[DIRECTIONS]
In the entries below, spot each line with the word "will" and copy it.

[Start of section]

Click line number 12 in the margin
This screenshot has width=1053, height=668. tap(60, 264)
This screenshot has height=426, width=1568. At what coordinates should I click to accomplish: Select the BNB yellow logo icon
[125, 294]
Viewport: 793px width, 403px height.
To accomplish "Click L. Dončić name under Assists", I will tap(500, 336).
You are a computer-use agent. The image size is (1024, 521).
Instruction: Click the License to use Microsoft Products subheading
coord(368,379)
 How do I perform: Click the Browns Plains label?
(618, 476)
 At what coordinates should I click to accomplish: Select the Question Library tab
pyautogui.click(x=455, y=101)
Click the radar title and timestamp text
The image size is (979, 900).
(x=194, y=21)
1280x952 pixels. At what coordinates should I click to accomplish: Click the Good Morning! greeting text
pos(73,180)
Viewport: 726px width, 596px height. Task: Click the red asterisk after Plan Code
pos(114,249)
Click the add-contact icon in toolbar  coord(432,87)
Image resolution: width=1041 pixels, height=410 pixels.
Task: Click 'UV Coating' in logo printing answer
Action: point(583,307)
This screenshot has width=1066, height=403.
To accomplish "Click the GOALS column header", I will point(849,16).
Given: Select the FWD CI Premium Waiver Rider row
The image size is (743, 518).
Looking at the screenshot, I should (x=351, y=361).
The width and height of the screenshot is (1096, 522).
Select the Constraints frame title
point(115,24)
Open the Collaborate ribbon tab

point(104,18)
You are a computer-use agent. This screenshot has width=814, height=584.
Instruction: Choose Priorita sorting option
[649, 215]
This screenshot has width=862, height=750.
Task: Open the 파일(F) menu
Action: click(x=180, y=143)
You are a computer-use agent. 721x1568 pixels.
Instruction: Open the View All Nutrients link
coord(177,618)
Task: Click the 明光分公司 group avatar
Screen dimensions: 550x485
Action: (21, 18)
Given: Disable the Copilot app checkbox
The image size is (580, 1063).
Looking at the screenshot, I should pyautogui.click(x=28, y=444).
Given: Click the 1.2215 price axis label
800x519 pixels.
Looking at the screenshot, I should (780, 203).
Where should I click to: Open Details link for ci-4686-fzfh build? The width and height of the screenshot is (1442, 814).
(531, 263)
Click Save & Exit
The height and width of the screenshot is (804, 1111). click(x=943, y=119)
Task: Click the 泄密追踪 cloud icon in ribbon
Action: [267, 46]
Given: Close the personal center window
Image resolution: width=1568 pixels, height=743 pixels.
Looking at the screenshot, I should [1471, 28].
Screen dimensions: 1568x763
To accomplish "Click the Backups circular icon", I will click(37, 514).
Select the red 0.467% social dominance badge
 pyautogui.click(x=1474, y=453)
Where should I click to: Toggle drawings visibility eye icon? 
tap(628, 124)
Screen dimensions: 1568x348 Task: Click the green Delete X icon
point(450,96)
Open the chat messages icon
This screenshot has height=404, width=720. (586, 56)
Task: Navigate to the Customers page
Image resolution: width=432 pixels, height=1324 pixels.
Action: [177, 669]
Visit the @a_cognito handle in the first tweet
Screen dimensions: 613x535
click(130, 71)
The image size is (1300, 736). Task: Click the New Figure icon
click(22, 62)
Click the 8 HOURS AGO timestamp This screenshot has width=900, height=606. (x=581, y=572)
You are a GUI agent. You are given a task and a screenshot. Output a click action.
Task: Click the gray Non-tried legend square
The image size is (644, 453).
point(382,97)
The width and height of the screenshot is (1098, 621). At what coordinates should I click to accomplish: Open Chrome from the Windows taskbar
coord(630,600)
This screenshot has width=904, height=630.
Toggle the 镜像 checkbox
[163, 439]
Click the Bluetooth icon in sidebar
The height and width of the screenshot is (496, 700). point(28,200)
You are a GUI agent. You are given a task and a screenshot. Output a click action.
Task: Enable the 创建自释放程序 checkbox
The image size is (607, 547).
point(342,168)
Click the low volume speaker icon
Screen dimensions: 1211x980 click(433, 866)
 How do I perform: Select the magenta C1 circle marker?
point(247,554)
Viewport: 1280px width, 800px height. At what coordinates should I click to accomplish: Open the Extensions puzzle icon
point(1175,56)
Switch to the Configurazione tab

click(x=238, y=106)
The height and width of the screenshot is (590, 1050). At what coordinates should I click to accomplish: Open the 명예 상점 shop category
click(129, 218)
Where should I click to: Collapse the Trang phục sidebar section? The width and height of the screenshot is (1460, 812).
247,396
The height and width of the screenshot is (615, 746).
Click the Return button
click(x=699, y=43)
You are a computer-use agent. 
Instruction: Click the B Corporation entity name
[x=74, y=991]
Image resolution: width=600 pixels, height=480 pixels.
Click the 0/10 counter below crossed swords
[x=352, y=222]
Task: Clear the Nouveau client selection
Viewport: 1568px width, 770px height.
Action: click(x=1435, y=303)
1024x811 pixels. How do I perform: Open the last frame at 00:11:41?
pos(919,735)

[End of section]

[RESPONSE AREA]
To accomplish "Click L. Dončić name under Assists", I will tap(500, 336).
To accomplish "Click the GOALS column header", I will point(849,16).
To accomplish "Click the Backups circular icon", I will click(37, 514).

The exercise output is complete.